Anseo.net is proud to unleash its second review of Interactive Whiteboards in Ireland. Since the last review, there has been a number of new Interactive Whiteboards that have come into the market. The review is posted in PDF format and now contains two reviews: the first is based on 5 criteria, which includes software and value for money; the second is based simply on the board itself and the service you get from the company.
This month saw a couple of big changes to the review. Firstly, there’s a new leader in the market: Traceboard have reduced their prices. This leapfrogs them all the way to the top of the tree for value for money. Their new price edges them ahead from last time’s leader, TouchIT, which is now in second place.
A new face to the review has claimed 3rd place as the cheapest Interactive Whiteboard that is height-adjustable. For some unfathomable reason, the company director doesn’t think this is its main selling point – even so, I’ve put it in third place – and using Promethean software, it is the third best IWB overall.
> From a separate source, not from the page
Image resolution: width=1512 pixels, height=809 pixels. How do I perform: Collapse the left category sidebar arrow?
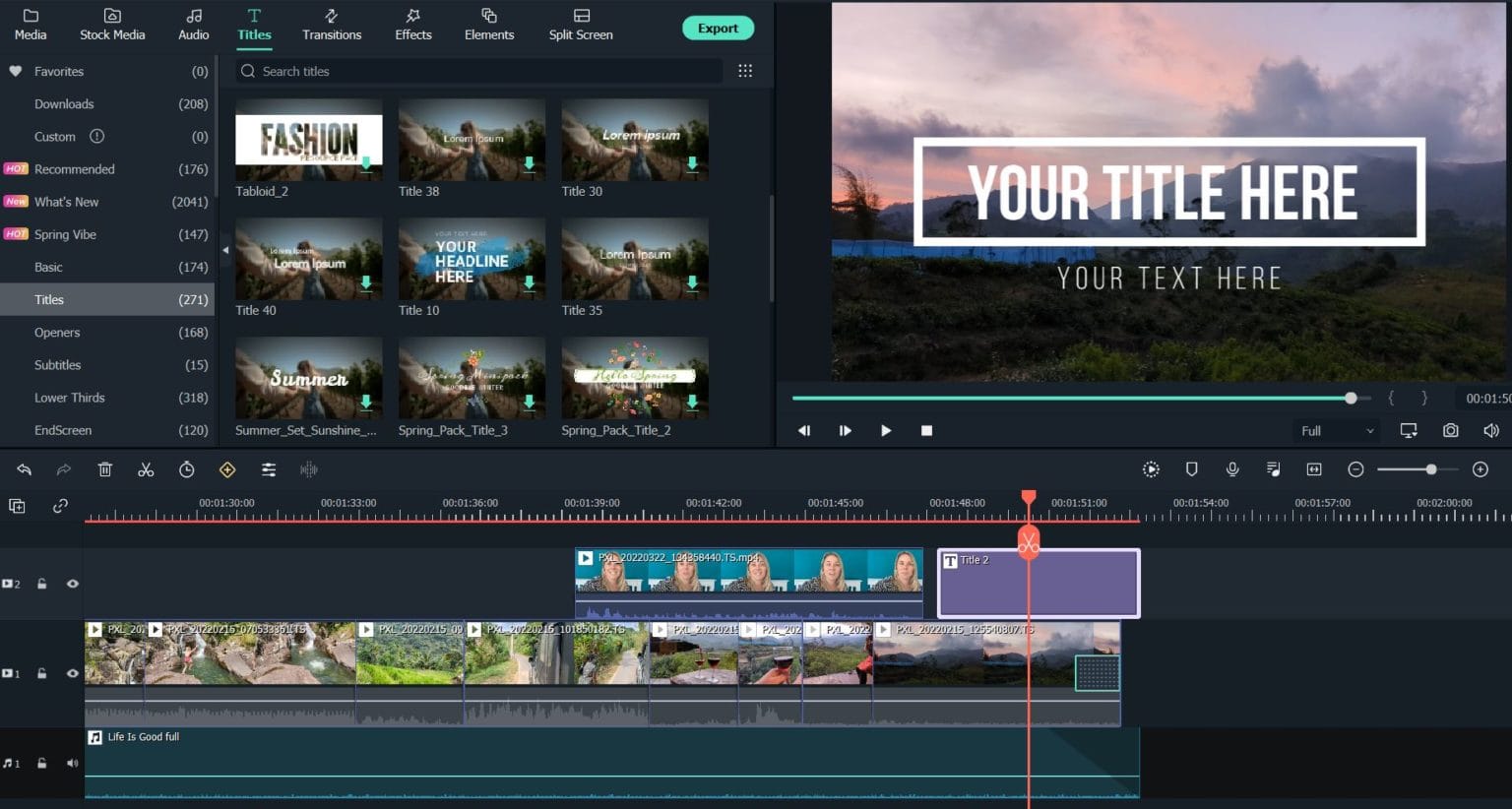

Teamboard is a whiteboard that I haven’t got an exact price for so the price I’ve put down may be wrong. If anyone from Sight and Sound, the company who sells them, can put me straight, it may find itself higher (or lower) on the scale next time. It looks like a very impressive board indeed.
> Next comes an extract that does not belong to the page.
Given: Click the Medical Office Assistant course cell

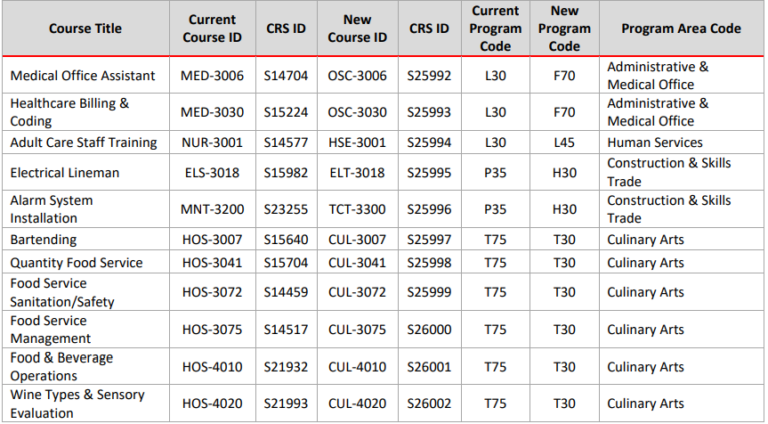Looking at the screenshot, I should click(83, 76).
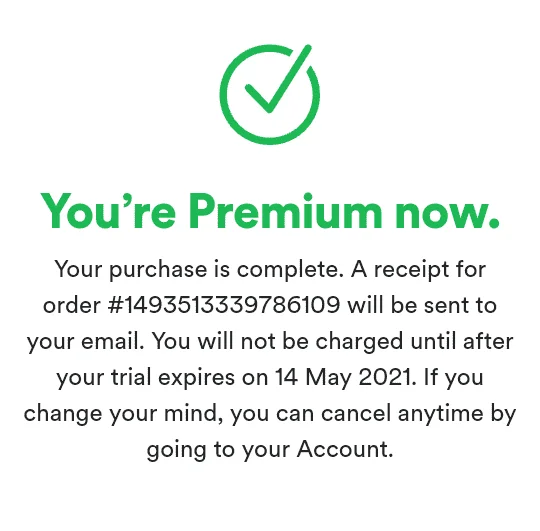Click the word "charged" in the message
This screenshot has width=540, height=531.
tap(359, 342)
Hitachi have also reduced their prices and added some new options so they are featured in the top half of the review. They still make the best quality IWB and this part of the review can be found at the end of the document.
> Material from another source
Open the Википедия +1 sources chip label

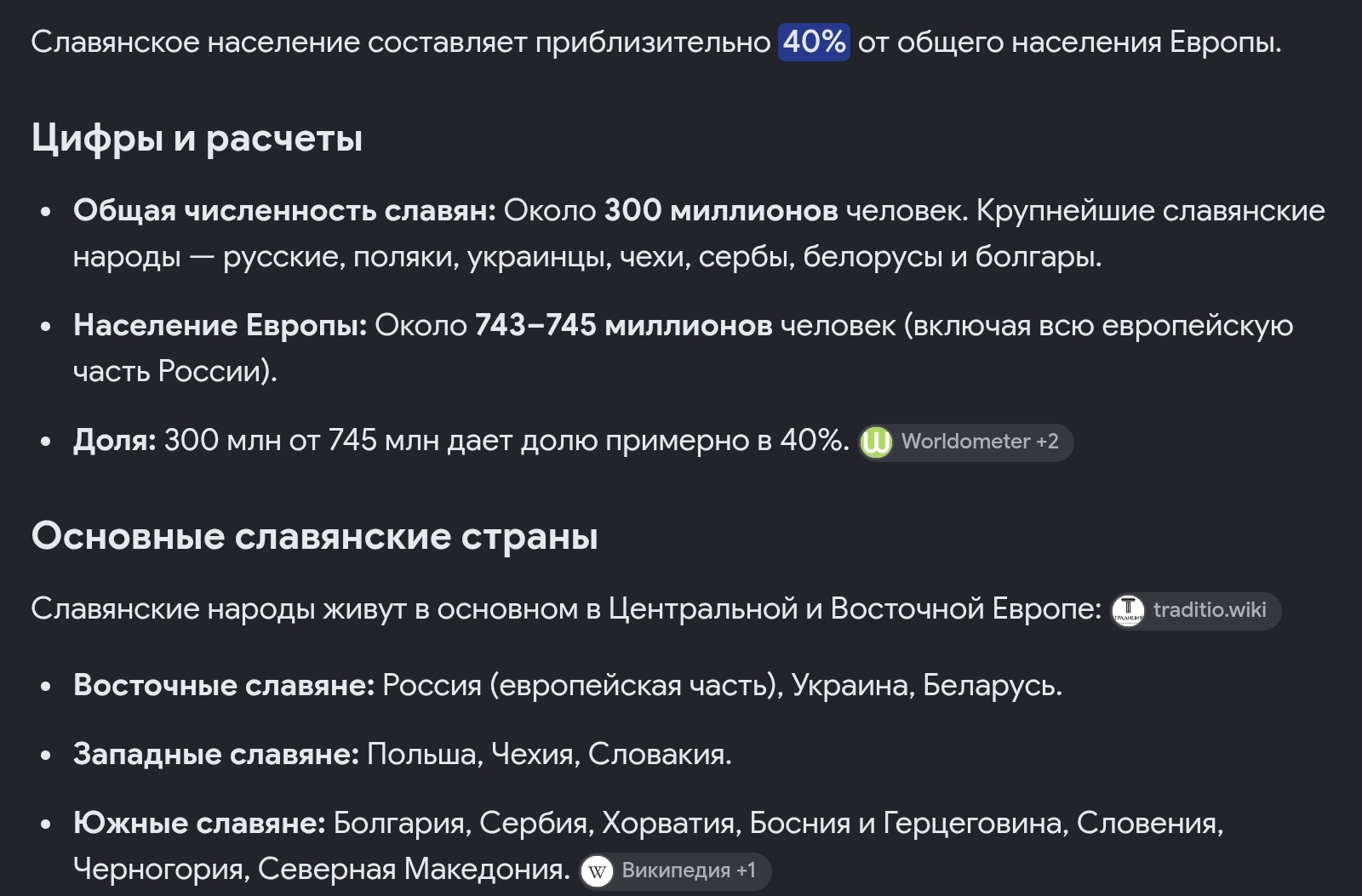(689, 870)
Promethean’s €2,100 option comes in at 14th place and if you are a fan of Promethean, this is an excellent option, though the board is a little smaller than the ones you’ll see at exhibitions. For an extra €400, you can get the 78″ one.
Down the bottom are the over-expensive Cleverboard and 3M boards. If they reduced their prices by a lot, they would be much higher up the list because the boards themselves are very good.
Page 5 and 6 of the PDF show the IWBs by quality so Hitachi, again, wins out. Sadly, the wired portable IWBs are at the bottom – they just aren’t really an option anymore.